A diplomacia brasileira (de primeiro mundo e temida pelos americanos) marcou retumbantes vitória em todas as discussões preliminares até agora. Os pontos de vista do Brasil venceram em todos os fóruns, quanto às datas para discutir, como discutir, quem pode discutir e o que será discutido. Enfim, a Alca, até agora, é o que o Brasil quis que ela fosse. E será, certamente, no futuro, aquilo que o Brasil quiser que ela seja. Ou não seja ! O motivo para essa aparente arrogância é que não interessa de forma nenhuma à estratégia americana empurrar o Brasil para uma Alca que lhe seja (ao Brasil) negativa pois teria muito mais a perder do que a ganhar com isso. Então aceitam os termos brasileiros de bom grado (às vezes nem tanto) desde que a negociação avance.
Assim, cabe ao Brasil refletir sobre como avançará e sobre como deseja desenhar a Alca, pois essa postura é que a definirá.

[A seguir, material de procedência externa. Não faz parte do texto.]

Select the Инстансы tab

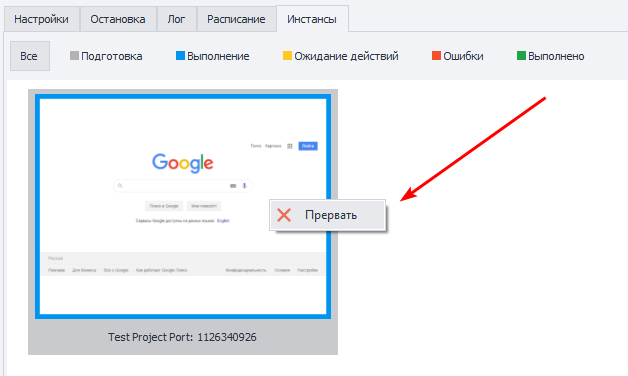[312, 19]
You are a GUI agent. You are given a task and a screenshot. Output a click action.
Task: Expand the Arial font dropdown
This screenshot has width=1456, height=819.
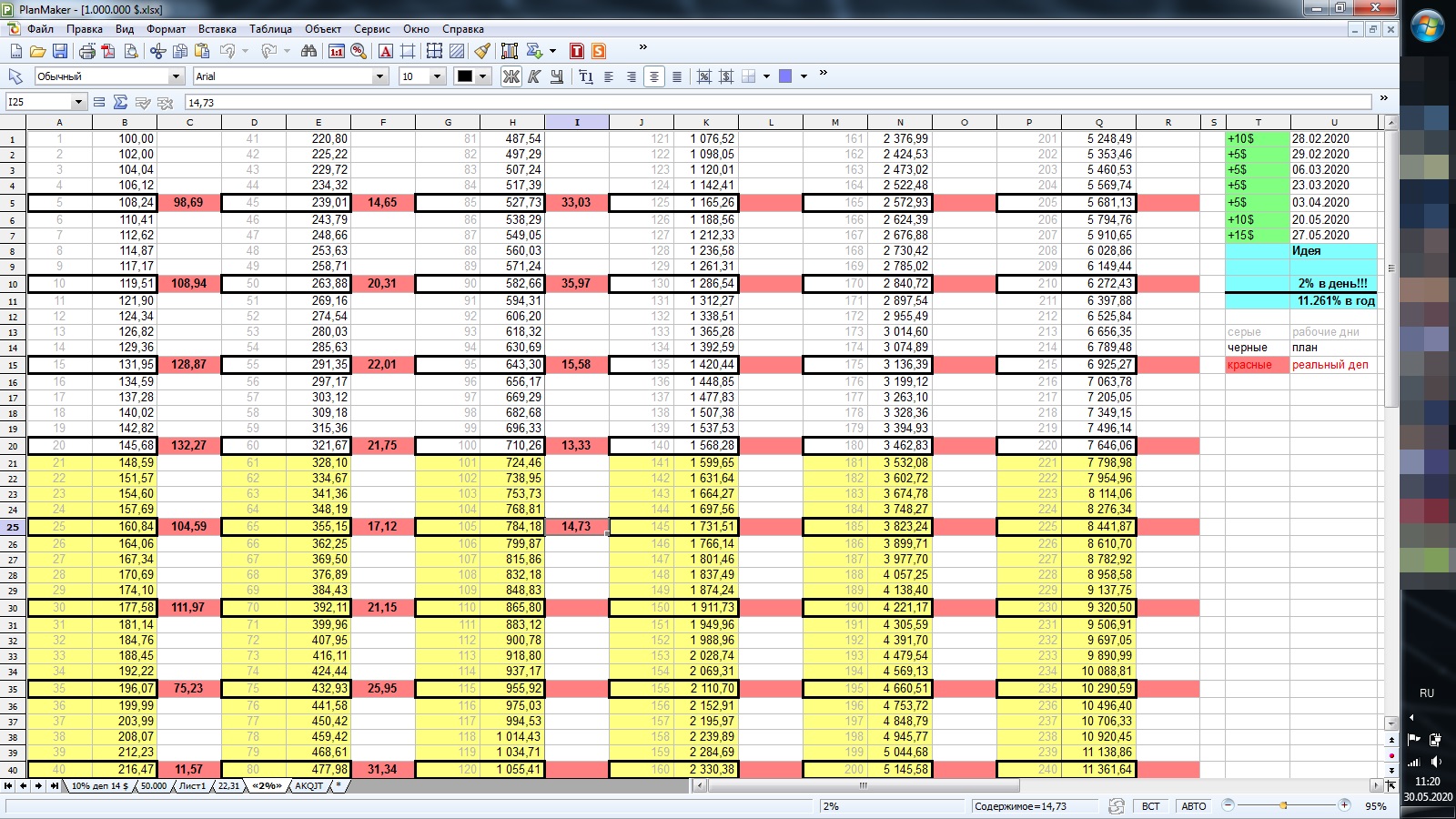click(379, 77)
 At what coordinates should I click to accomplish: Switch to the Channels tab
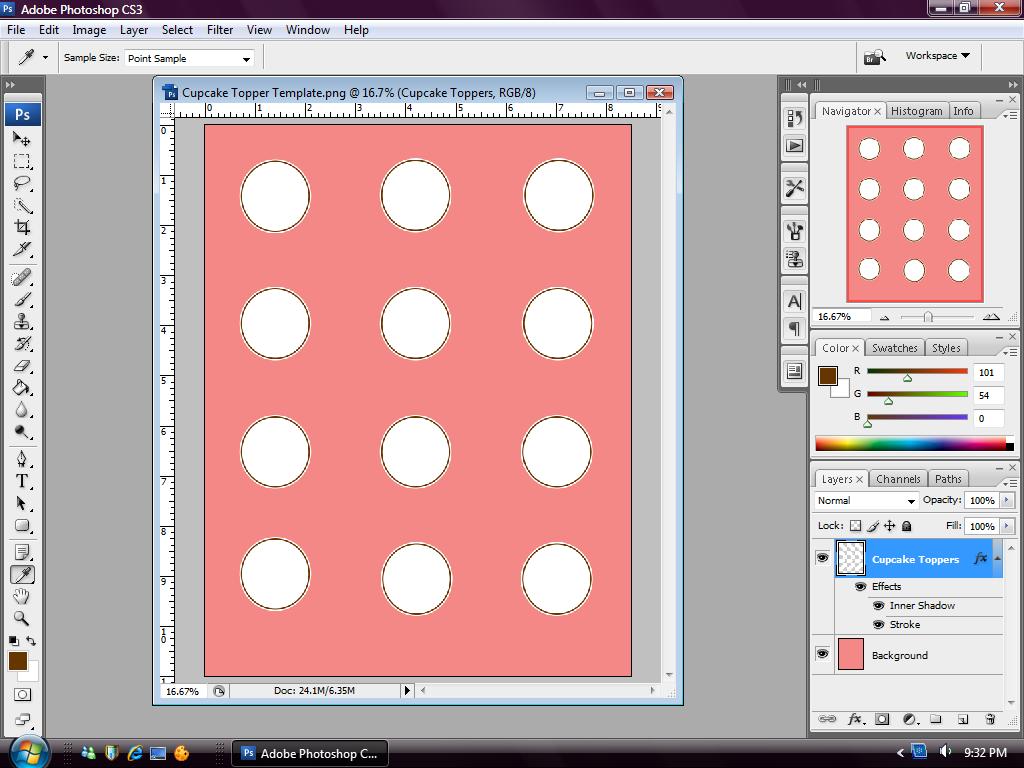pyautogui.click(x=898, y=479)
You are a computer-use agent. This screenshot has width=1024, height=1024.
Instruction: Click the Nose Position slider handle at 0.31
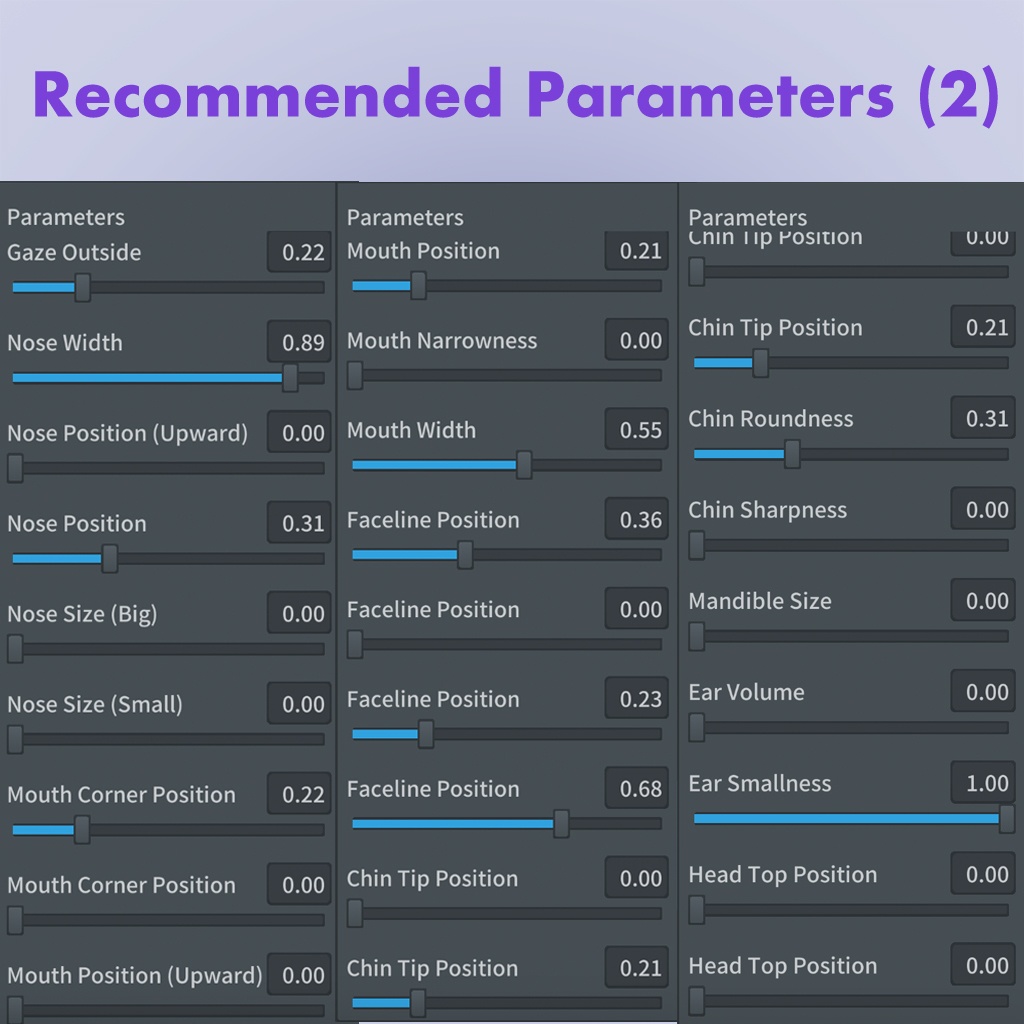click(110, 559)
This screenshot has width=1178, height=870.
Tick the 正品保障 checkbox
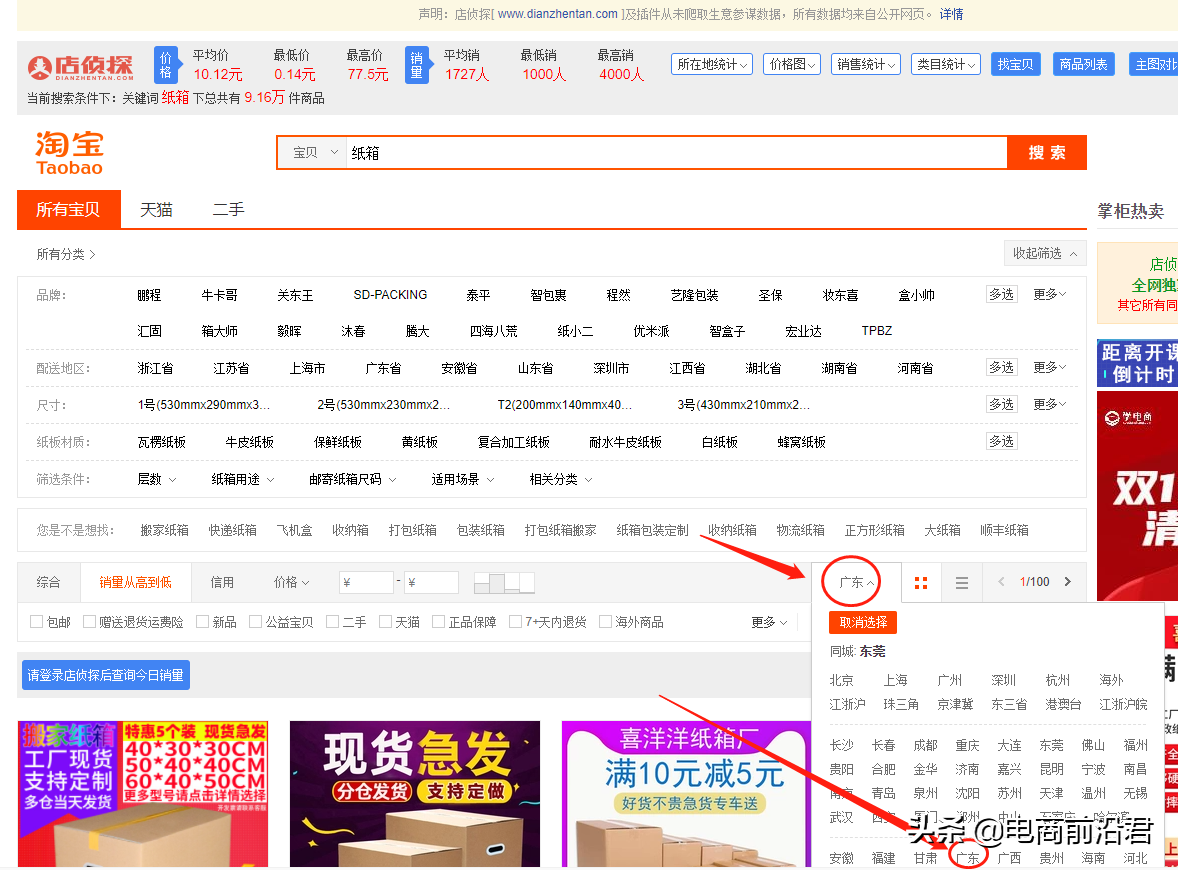click(x=439, y=622)
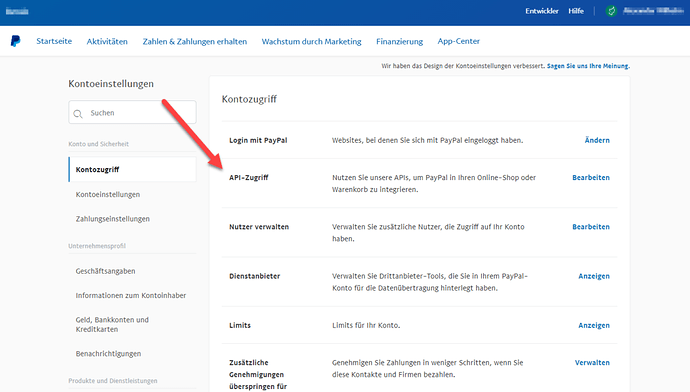Click the green profile shield icon
Viewport: 690px width, 392px height.
611,11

Ao colocar o tema da abertura do Agribusiness como pré-requisito como fez FHC na cúpula de Montreal o Brasil não está sendo razoável e, obviamente não está avançando. A posição americana de que o tema deve ser tratado na OMC é mais correta, pois naquele foro as posições dos USA e dos latinoamericanos é coincidente e os vilões são os europeus cujas barreiras nessa área são medievais e muito maiores que as americanas. Insistir nesse ponto pode render dividendos políticos pois coloca os Estados Unidos diante de uma contradição de solução difícil mas não rende nenhum avanço objetivo que atenda aos interesses do Brasil. E aqui caímos num velho vício brasileiro na relação com os Estados Unidos: O importante não é avançar, mas encostar os caras na parede, mesmo que isso não represente ganho para nenhum dos lados. Não há proatividade!
Como o Brasil sempre padeceu de um terrível complexo de inferioridade perante os irmãos do norte, sua competente diplomacia derrapa quando temos que avançar. Somos eficientes na defesa (Derrotamos as posições americanas não só na Alca, mas também nos foruns ecológicos, saúde, etc. etc.) mas não estamos sabendo atacar, ao contrário de nossa natureza futebolística. A Alca poderá ser uma alavanca de enorme importância para acelerar o desenvolvimento econômico brasileiro e eliminar ou pelo menos diminuir nossa dependência de poupança externa, mas para isso, precisamos sair da defesa e irmos direto ao ponto que é organizarmos o acesso ao imenso mercado norte-americano para os nossos produtos.
Claro que para eliminarmos as barreiras que eles, injustamente, colocam contra produtos em que somos mais competitivos, teremos de fazer concessões. E é essa a discussão interna que o Brasil não está sabendo conduzir. Temos um outro notável obstáculo cultural que é o de não sabermos infligir perdas. Por sua natureza assistencialista e cultura latina ibérica o Estado brasileiro sempre soube dividir benesses mas não consegue infligir perdas definidas. As perdas quando inevitáveis são disfarçadas (via inflação) ou matizadas (desvalorização cambial) isentando o governante de recriminações localizadas. No contexto da Alca, os setores perdedores serão claramente evidentes desde o princípio e isso dificulta o processo.
Apesar de todas essas contradições sabemos que a Alca é inevitável e que os compromissos datados assumidos pelo Brasil são compromissos de Estado e serão cumpridos. Melhor, portanto, aprofundarmos a discussão e reordenarmos o pacto social interno para conquistarmos o melhor e não nos contentarmos com as sobras, por assumirmos atitude caudatária no processo.